◆ **EXERCISE**
Among the entries below, take the line with "Instruction: Open File" and the line with "Click the Linux", and output them and every line between them exactly, with nothing else.
▬▬▬
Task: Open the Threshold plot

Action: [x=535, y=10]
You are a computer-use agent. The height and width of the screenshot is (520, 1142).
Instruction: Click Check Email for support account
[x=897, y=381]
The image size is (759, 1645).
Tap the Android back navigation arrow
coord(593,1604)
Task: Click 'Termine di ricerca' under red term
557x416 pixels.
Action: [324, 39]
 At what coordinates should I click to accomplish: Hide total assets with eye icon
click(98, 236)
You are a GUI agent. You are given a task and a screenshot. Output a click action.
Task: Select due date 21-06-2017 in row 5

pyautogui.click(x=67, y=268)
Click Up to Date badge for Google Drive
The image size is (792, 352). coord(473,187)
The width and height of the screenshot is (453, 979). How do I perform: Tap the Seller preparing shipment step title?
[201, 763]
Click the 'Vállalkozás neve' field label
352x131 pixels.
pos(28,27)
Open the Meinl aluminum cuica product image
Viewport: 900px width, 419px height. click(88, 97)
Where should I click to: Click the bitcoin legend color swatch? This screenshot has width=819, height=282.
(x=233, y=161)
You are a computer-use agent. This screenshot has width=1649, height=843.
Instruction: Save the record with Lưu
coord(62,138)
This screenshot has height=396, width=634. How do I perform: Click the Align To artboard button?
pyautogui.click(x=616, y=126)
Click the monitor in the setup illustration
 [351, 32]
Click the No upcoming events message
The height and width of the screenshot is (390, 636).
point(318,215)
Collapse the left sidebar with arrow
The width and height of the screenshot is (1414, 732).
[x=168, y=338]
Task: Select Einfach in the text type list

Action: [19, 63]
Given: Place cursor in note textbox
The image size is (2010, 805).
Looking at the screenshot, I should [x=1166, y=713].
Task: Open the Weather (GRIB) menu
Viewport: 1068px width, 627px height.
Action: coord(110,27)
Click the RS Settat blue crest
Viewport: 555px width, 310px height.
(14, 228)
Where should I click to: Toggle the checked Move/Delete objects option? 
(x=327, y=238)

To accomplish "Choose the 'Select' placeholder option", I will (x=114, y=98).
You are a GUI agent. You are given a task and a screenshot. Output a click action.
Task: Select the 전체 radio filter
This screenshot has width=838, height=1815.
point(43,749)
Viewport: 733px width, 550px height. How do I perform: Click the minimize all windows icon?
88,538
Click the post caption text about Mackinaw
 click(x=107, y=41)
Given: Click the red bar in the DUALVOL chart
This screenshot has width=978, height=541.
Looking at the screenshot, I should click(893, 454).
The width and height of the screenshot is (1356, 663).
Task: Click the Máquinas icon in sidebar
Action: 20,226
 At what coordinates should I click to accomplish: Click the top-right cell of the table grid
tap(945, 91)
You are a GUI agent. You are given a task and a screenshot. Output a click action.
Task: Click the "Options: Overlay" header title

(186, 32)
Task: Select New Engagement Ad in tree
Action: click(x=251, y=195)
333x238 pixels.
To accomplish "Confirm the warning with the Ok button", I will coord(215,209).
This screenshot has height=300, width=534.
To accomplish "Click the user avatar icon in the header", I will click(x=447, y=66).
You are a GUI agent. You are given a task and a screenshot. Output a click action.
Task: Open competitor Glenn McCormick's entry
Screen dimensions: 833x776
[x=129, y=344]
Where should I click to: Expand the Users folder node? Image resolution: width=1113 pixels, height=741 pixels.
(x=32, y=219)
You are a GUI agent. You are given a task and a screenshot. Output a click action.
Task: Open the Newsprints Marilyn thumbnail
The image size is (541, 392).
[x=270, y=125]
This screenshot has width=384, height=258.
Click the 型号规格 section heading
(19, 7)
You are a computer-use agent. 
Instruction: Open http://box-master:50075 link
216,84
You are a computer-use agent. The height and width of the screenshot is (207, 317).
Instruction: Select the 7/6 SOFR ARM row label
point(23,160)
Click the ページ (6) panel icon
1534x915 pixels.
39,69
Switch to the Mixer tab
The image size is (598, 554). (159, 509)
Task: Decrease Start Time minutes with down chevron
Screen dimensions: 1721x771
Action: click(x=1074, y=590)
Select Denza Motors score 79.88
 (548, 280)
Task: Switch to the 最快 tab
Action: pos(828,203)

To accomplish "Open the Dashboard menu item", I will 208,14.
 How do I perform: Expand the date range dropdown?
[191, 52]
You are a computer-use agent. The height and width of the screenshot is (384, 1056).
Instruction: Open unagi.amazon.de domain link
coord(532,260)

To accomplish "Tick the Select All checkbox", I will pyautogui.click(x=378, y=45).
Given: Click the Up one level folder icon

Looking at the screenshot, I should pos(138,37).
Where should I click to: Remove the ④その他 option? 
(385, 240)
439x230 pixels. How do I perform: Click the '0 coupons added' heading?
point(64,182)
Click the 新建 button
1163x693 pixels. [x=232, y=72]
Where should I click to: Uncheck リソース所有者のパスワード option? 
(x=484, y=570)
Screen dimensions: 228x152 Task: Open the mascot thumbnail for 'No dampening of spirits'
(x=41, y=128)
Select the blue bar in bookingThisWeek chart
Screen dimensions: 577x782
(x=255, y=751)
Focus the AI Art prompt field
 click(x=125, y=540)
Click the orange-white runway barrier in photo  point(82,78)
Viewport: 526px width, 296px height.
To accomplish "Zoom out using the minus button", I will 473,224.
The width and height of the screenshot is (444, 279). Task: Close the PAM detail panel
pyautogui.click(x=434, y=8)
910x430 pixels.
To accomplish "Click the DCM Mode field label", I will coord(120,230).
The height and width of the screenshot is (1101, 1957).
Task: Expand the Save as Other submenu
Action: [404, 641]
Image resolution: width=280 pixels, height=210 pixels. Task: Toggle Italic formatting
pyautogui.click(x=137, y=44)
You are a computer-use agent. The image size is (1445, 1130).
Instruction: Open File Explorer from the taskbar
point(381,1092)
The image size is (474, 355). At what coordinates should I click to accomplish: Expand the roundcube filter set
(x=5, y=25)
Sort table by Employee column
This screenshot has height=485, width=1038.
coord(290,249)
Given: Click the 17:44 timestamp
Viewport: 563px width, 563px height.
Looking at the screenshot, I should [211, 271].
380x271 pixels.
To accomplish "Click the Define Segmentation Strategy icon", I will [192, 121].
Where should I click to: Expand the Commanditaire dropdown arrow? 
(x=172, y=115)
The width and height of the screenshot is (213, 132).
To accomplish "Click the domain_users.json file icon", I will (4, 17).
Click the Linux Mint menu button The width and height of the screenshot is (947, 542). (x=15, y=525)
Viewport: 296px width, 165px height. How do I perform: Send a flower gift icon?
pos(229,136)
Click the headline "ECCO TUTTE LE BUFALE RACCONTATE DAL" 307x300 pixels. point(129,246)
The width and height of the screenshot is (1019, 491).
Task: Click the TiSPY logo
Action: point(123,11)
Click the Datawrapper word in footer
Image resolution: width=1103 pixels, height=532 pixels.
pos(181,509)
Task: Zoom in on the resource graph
▬▬▬
◆ **REPLY TO THE EXERCISE**
Instruction: Open File Explorer from the taskbar
point(381,1092)
The image size is (474, 355). At what coordinates should I click to accomplish: Expand the roundcube filter set
(x=5, y=25)
Sort table by Employee column
This screenshot has height=485, width=1038.
coord(290,249)
Given: Click the 17:44 timestamp
Viewport: 563px width, 563px height.
Looking at the screenshot, I should [211, 271].
380x271 pixels.
To accomplish "Click the Define Segmentation Strategy icon", I will [192, 121].
Where should I click to: Expand the Commanditaire dropdown arrow? 
(x=172, y=115)
The width and height of the screenshot is (213, 132).
To accomplish "Click the domain_users.json file icon", I will (4, 17).
Click the Linux Mint menu button The width and height of the screenshot is (947, 542). (x=15, y=525)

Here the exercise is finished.